Panel Paper: Increasing Immunization Compliance Among Schools and Daycare Centers

Friday, November 9, 2018
8219 - Lobby Level (Marriott Wardman Park)

*Names in bold indicate Presenter

Jessica Leight, American University


School-level report cards are becoming increasingly common signals of academic quality within state-level accountability systems. Scholars have connected these school-level reports cards to gains in mathematics performance (Carnoy & Loeb, 2002), increases in voluntary or private contributions (Figlio & Kenny, 2009), impact college going behaviors (Kramer, Dougherty, & Kamin, 2017) and the mobility of students and teachers (Kramer & Lane, 2018). There exists a limited but suggestive body of evidence that suggest that report cards may be an effective intervention for immunization compliance as well. Work by Findley et. al. (2003) found that an initiative to increase 0-3 year old immunization rates, which included distributing immunization report cards to health practices, was effective. Evidence suggests that report cards providing comparative information can be successful in increasing immunization rates: for example, healthcare providers who received feedback that compared their performance to top physicians increased flu vaccinations from 40 to 58 percent (Kiefe, et. al, 2001). States such as Oregon, Washington, and Michigan have all begun to implement immunization-based report cards as a mechanism to increase rates statewide.

Given that schools serve as an effective mechanism for the delivery of information, we worked with a state-level Department of Health to answer the following research question: To what extent do personalized school-level immunization report cards impact immunization compliance rates?

Program Change & Methods

We collaborated with a state-level DOH to conduct a school-level randomized control trial (RCT) across all public, private, charter, and parochial schools and Licensed Childcare Development Centers (LCDCs). In total our sample includes 304 schools, and 396 LCDCs. All education sites were randomly assigned to either the control condition (status quo with no report card) or the report card treatment condition. Report cards were mailed to school leaders to highlight their school’s immunization compliance rates relative to schools in their category, e.g., elementary, middle, high, LCDC, etc. The comparison rates were calculated based on category averages, the top 10%, and the district target of 98% compliance. The design of our study included two treatment deliveries during the school year, in the fall and spring.
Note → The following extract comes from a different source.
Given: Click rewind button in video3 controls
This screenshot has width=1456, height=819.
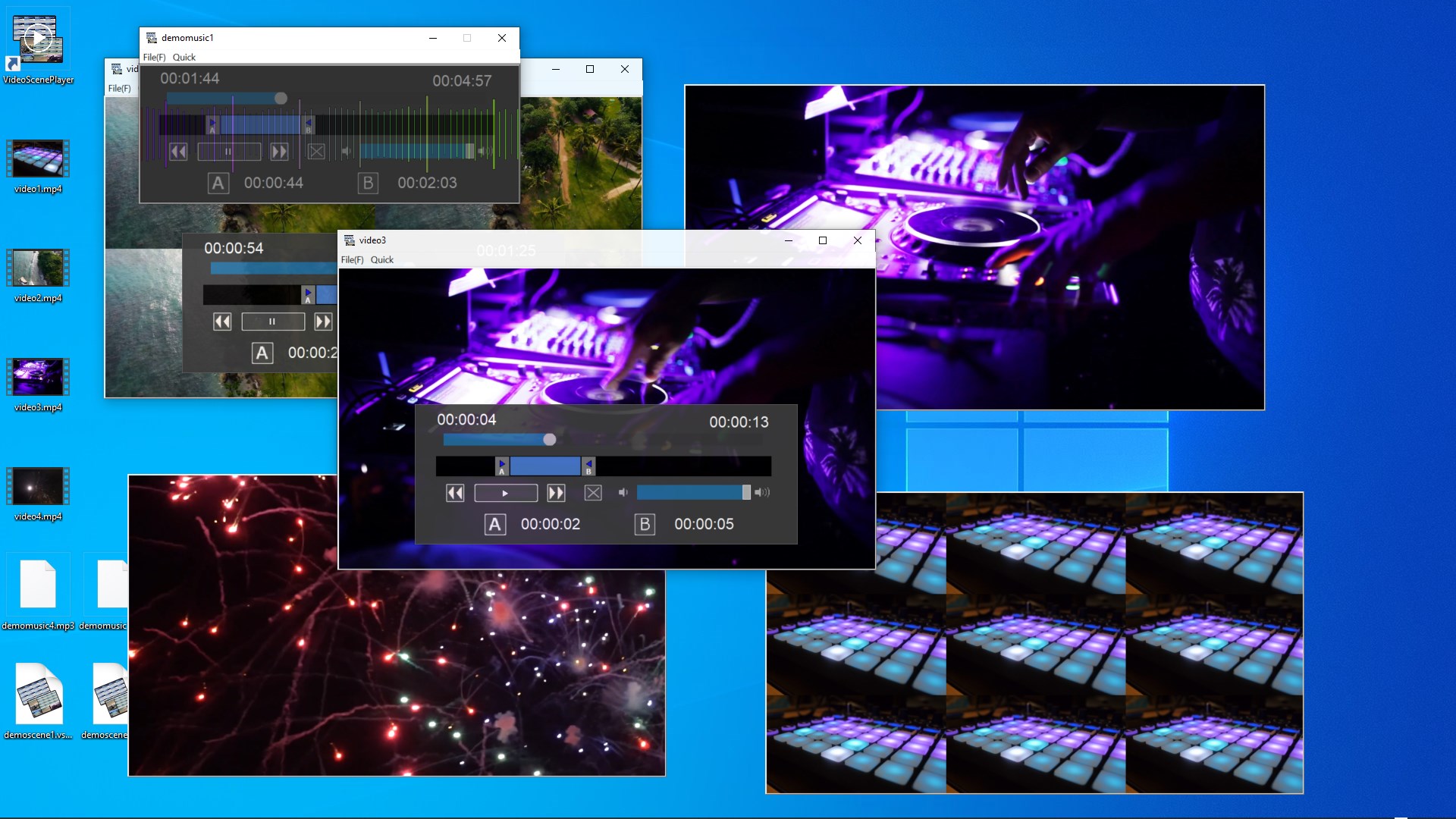Looking at the screenshot, I should (x=455, y=494).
This study does not yet have results as the school year has not concluded yet. However, it illustrates how state immunization information systems (IIS) can provide school-level data on immunization rates to school leaders as well as comparative immunization rates across a set of peer schools. Additionally, we have demonstrated that state, district, and educational policymakers could use an IIS to automate the creation of personalized non-academic report cards. This study is able to capitalize on robustness of data within the IIS to present summaries of all school-age vaccine rates and develop tools that could further personalize and emphasize vaccines with particularly low rates. Findings from this research will show the potential of site-level report cards to stimulate improvements in health-related outcomes of school-aged children.